Clint Eastwood dresse tout d'abord un excellent portrait de la situation sociale aux États-Unis, et de la façon dont les gangs peuvent exister dans les ghettos. Le choc des générations et des cultures s'entrecroise sur toute la durée du film remettant ainsi Kowalski à sa place lorsqu'il découvre que ses voisins hmongs lui portent plus de respect, avec son statut d'ainé, plutôt que sa propre famille, qui ne cherche qu'à le placer en maison de retraite et toucher l'héritage à sa mort. Sur tout le film on voit bien que Kowalski trouve chez cette communauté d'étrangers ce qu'il n'a jamais eu ailleurs. Ainsi, il développe une réelle relation paternelle avec son petit voisin à qui il essaye d'enseigner la vie pour ne pas se faire marcher sur les pieds.
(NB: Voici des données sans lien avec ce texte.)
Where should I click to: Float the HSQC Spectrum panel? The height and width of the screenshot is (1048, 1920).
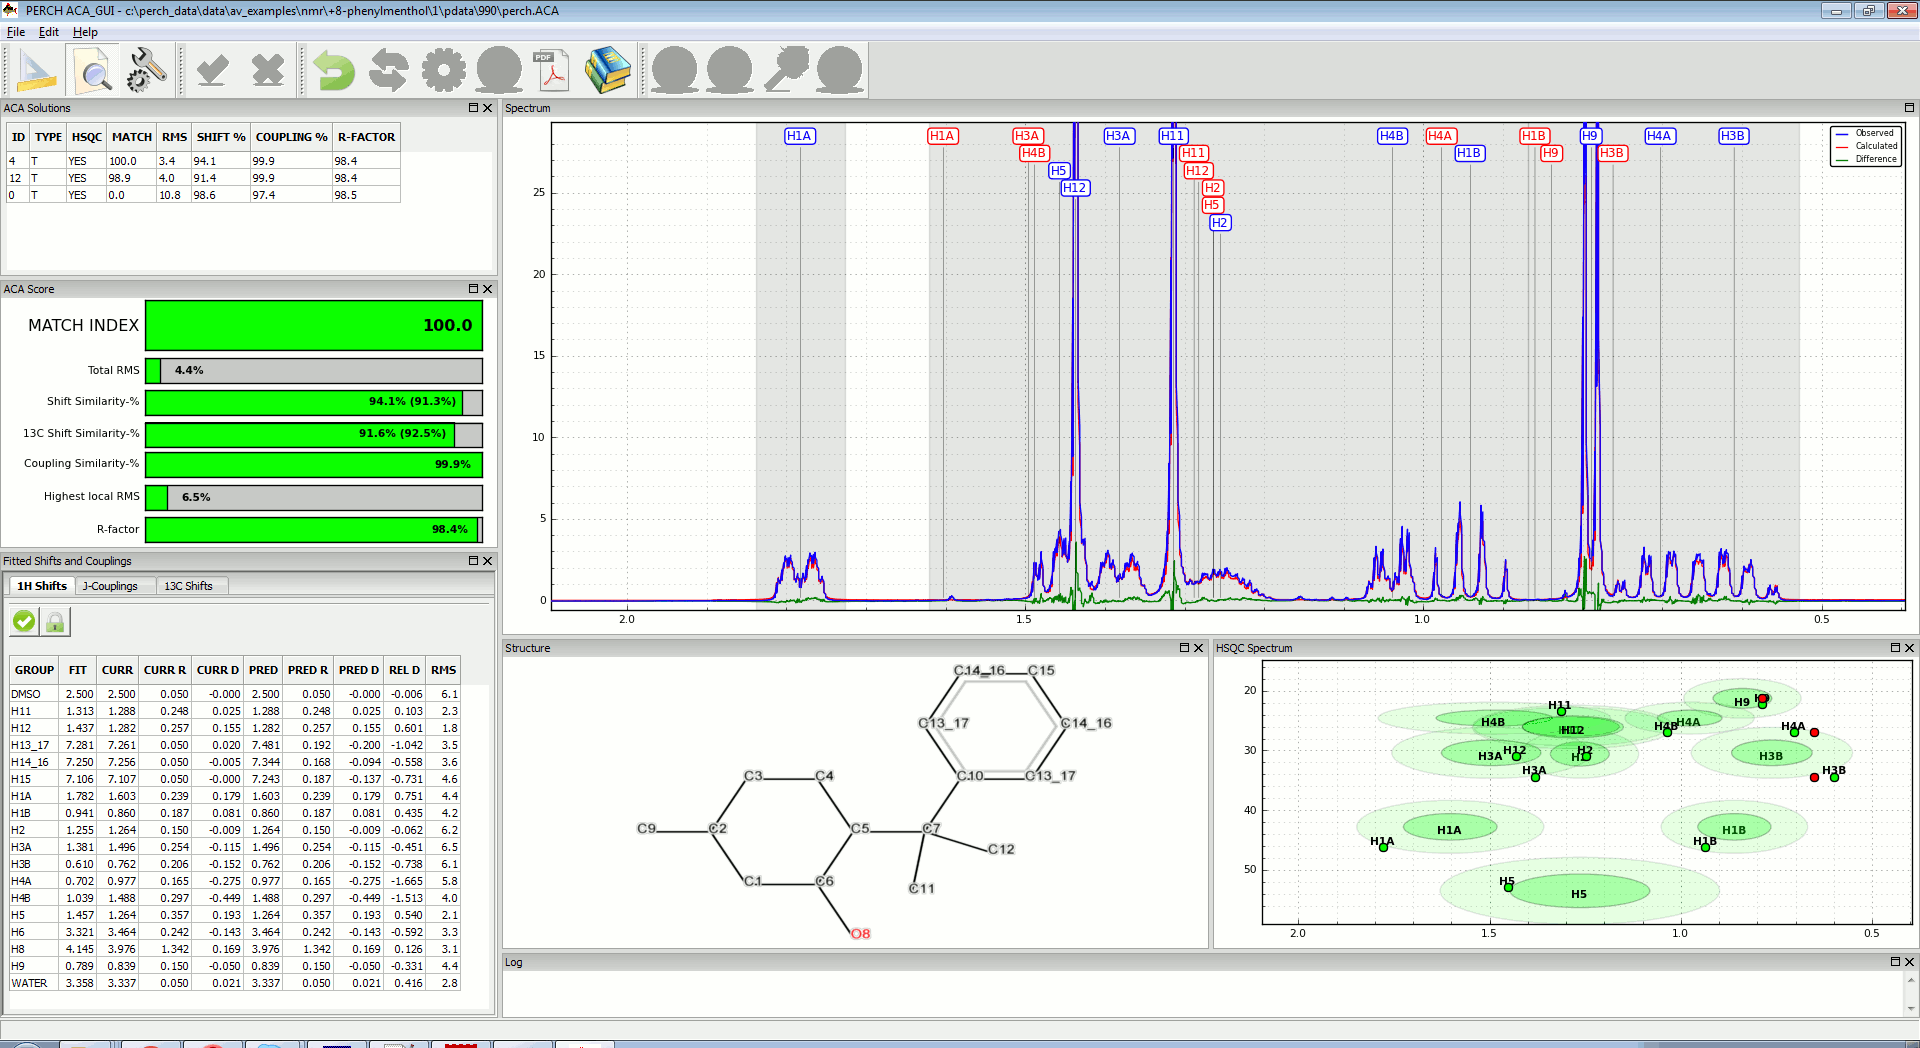point(1894,648)
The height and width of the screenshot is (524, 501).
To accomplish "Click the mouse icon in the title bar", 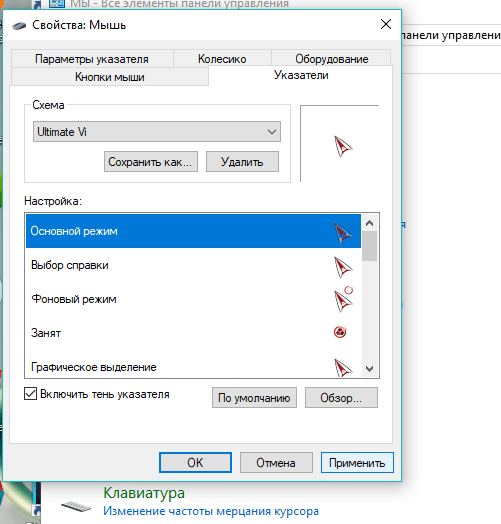I will (x=19, y=25).
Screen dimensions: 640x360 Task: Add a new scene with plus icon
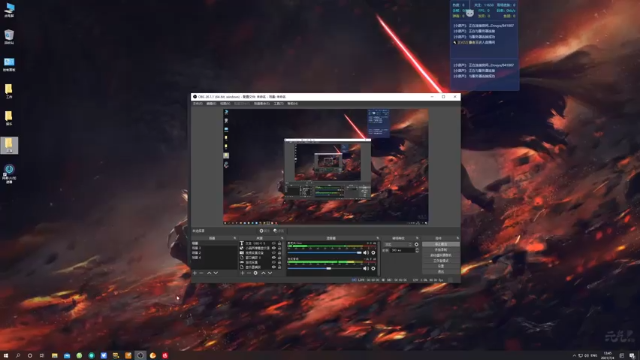tap(195, 273)
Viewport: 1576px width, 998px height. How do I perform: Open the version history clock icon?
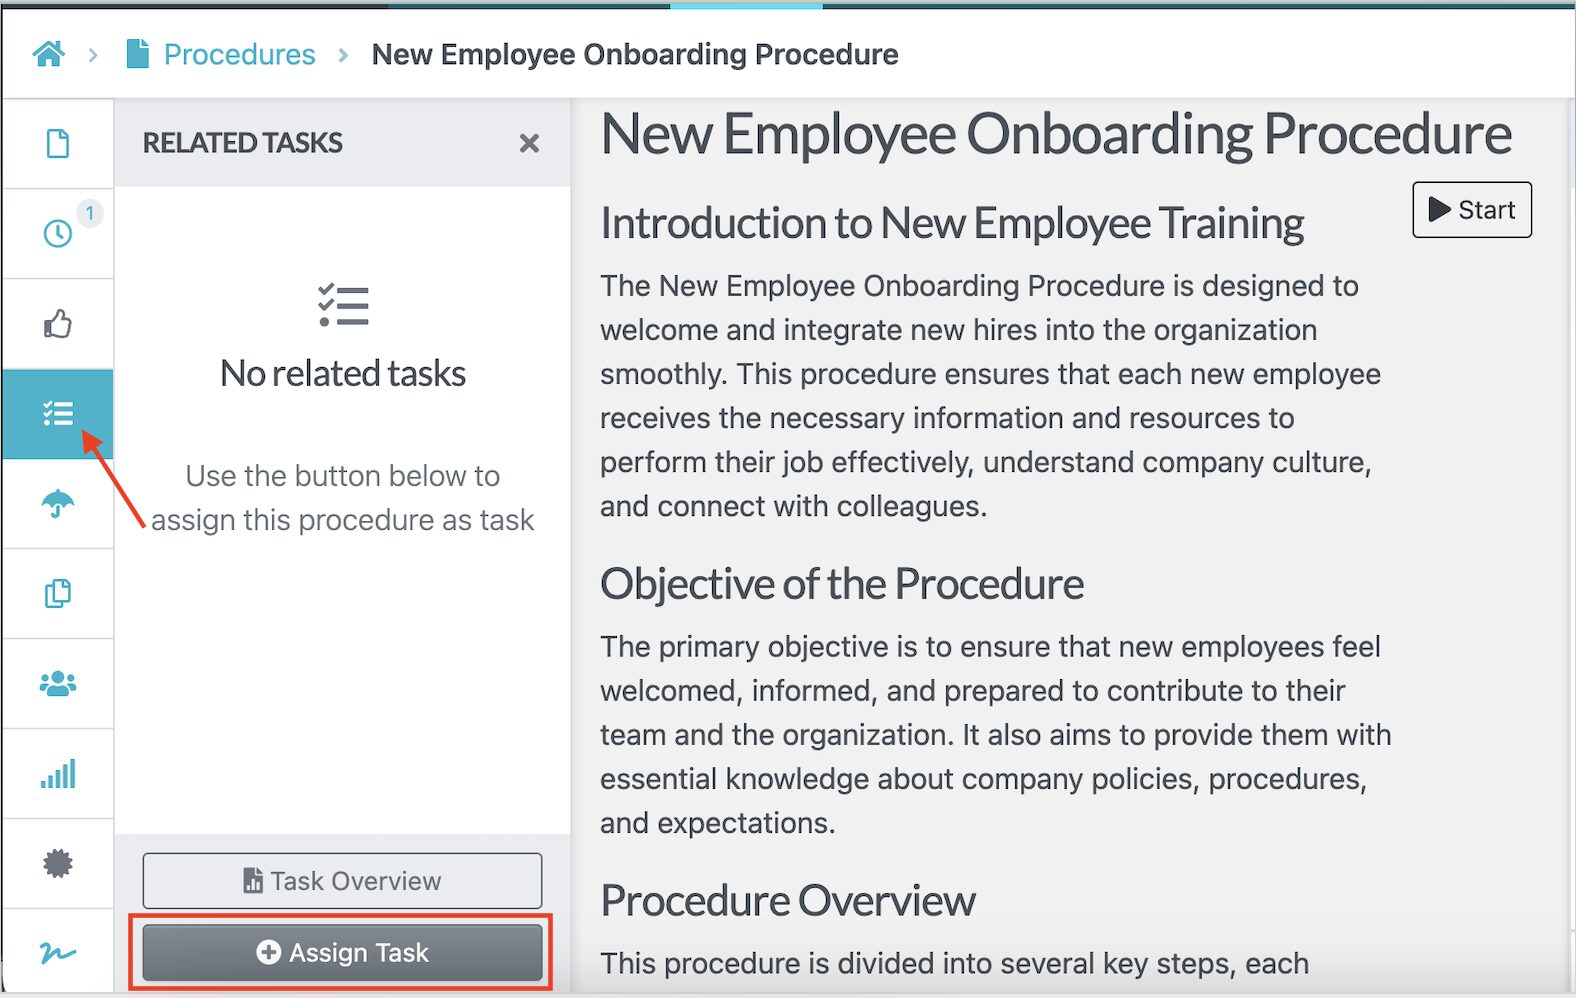(57, 233)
Dans « Gran Torino », Clint Eastwood retrouve les thèmes qui lui sont chers avec la famille, la vengeance, la persévérance, mais aussi la rédemption que l'on trouve avec le personnage du prêtre qui implore Kowalski de se confesser. On redécouvre de fait un personnage typique de la carrière d'Eastwood. En effet, au départ, « Gran Torino » avait été attendu comme une suite des aventures de l'inspecteur Harry et on repère énormément de codes de ce personnage culte chez Walt Kowalski. L'allure d'anti-héros, sa manie de cracher (qui n'est pas sans rappeler Josey Wales le hors-la-loi) et son humour sarcastique font de lui presque un clone de l'inspecteur Harry. La présence de cet humour cinglant pous ne pas dire acide permet au film d'avoir de vrais moments de rire créant des instant plus doux et reposant au sein d'une histoire qui peut être parfois plombante.

Malgré un dénouement de l'histoire qui joue peut être un peu trop sur la surenchère narrative et sentimentale, « Gran Torino » reste juste dans son propos tout au long du film et Mr Eastwood nous offre encore un grand moment de cinéma. Certes, la morale du film peut un peu gêner car, dans le fond, c'est l'apologie d'un certain puritanisme, et d'une certaine vision du bon américain qui est faite, mais on ne peut pas en vouloir à Clint Eastwood d'être un tantinet réactionnaire alors qu'il a 78 ans. Tout comme son personnage le dit, il est « old school ».

« Gran Torino » est donc une totale réussite qui vous accroche du début à la fin et qui est plus qu'émouvante. Même si, encore une fois, Clint Eastwood a annoncé que c'était sa dernière apparition à l'écran, on ne peut qu'espérer le voir revenir un jour ou l'autre pour qu'il nous remette encore une claque.